PLANNING WATCH-If you rely on the corporate media, like the Los Angeles Times, for your take on the housing crisis, you have repeatedly heard that the cure is to “build more housing” through across-the-board zone changes.

To achieve this, these armchair experts offer a simple fix: increase the size, height, and density of residential zoning laws. This up-zoning legislation promises you a double chili king egg burger, but when you open the wrapper, expect a nothing burger. If you actually believe a revised Senate Bill 50 will reduce the price of housing and eliminate homelessness, then get ready to sink your choppers into a meatless hamburger bun. 

Some of these up-zoning proposals target specific cities, like LA’s TOC Guidelines, while State Senator Scott Wiener’s revised Senate Bill 50 imposes wide scale residential up-zoning on the entire state of California. 

An initial review of the “new and improved” SB 50 reveals that it carries over eight problematic features from its 2019 version:

  1. It would permit multifamily housing on nearly every private parcel in California. No single-family, duplex, or triplex zoning would be allowed, other than in the coastal zone of Oregon-adjacent Del Norte County.
  2. Its development bonuses would apply to neighborhoods that Sacramento considers to be "jobs or transit-rich.” Since this holdover section applies to most urbanized areas in California, and it would, therefore, foster unplanned residential development in coastal cities of more than 50,000 inhabitants.

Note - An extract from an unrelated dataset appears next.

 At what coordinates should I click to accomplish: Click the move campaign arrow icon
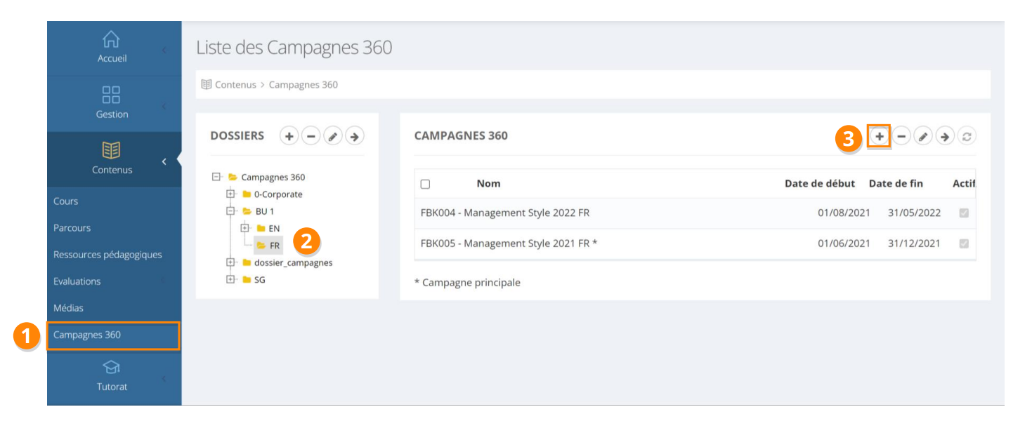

These provisions would apply to San Diego, Los Angeles, and San Francisco, plus smaller cities like Culver City, Oceanside, Costa Mesa, Newport Beach, Huntington Beach, Long Beach, Santa Monica, San Luis Obispo, Santa Barbara, Santa Clara, Palo Alto, and Santa Cruz.
  3. It provides more "streamlining" of the project approval processes by eliminating conditional use permit requirements, density restrictions, and parking, environmental, habitat, evacuation, earthquake, public safety, and other zoning provisions.
  4. It overrides legally adopted local zoning laws to permit construction of tall luxury condos and townhouses up to 20 units without any inclusionary low-income housing and up to 10 units without any affordable housing contribution.
  5. It eliminates protection in historic districts, including Historical Preservation Overlay Zones (HPOZs) in Los Angeles that were adopted after 2010.
  6. It would subject cities and counties to private lawsuits from developers. 
  7. It does not fund or build any affordable housing.
  8. It contains insignificant tenant protections.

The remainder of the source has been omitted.